Starting at the line that contains "You are a computer-use", write out every line to the end of the records below exactly, and leave out the pictures.

···

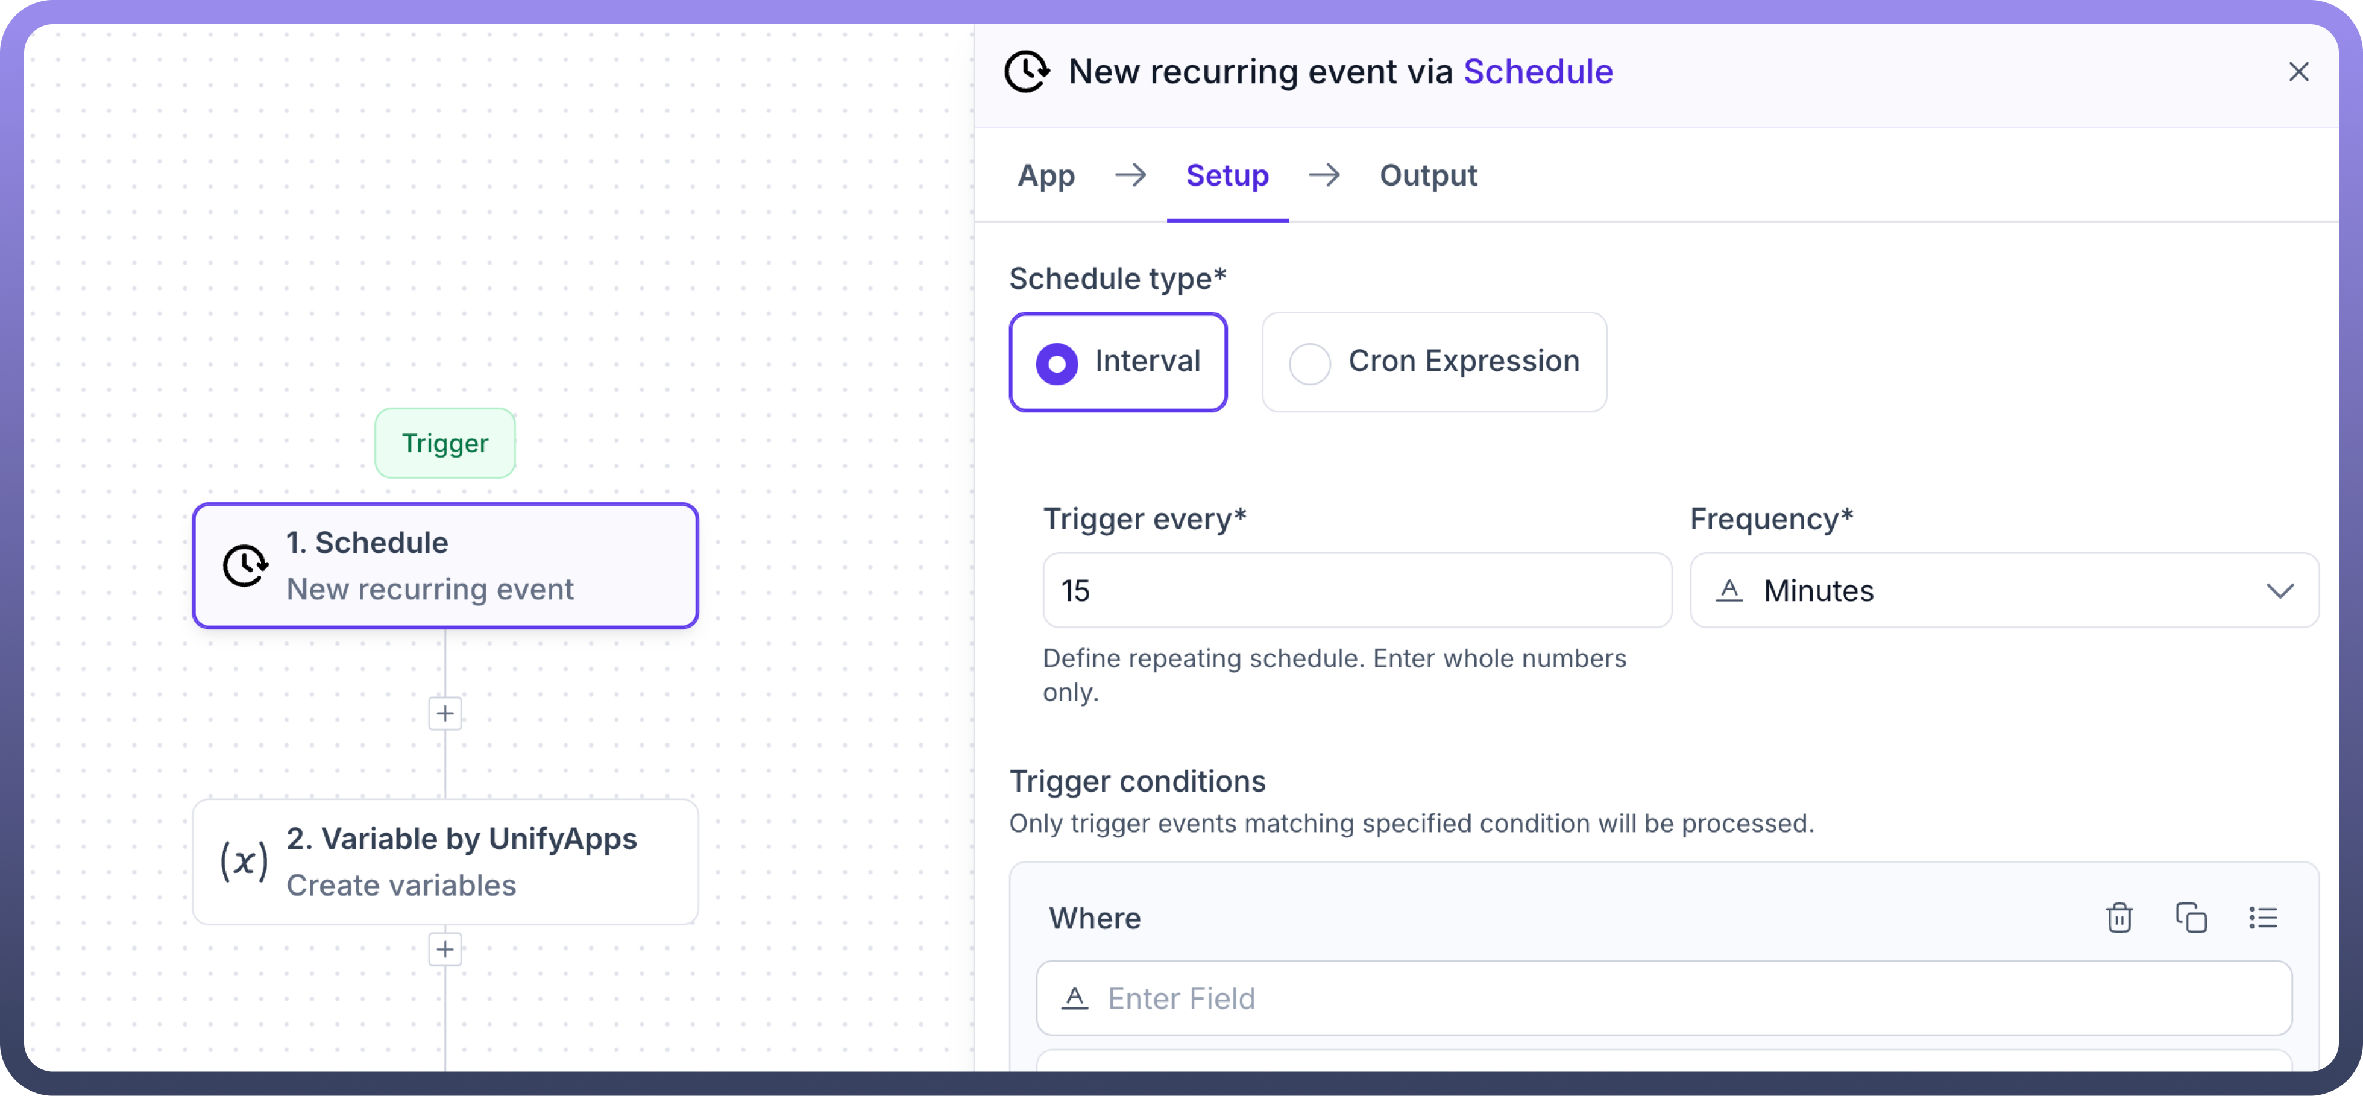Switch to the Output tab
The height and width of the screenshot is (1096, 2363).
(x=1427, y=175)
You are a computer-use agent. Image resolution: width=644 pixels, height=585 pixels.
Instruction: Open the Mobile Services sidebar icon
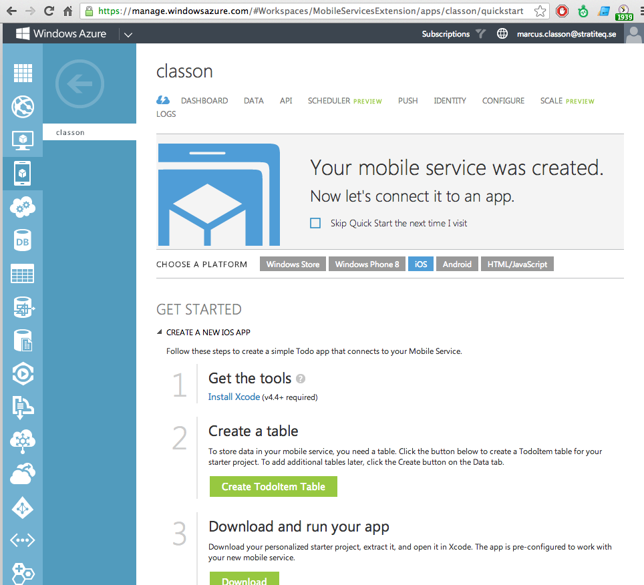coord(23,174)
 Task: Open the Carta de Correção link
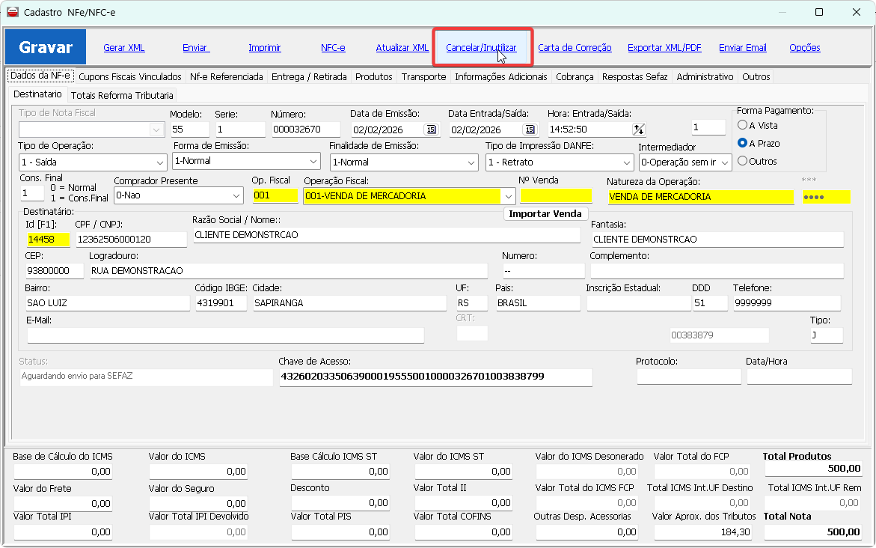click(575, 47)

···

→ Response area
You are a computer-use agent. Image resolution: width=644 pixels, height=585 pixels.
Instruction: Open the Mobile Services sidebar icon
coord(23,174)
 Task: Open the Carta de Correção link
click(575, 47)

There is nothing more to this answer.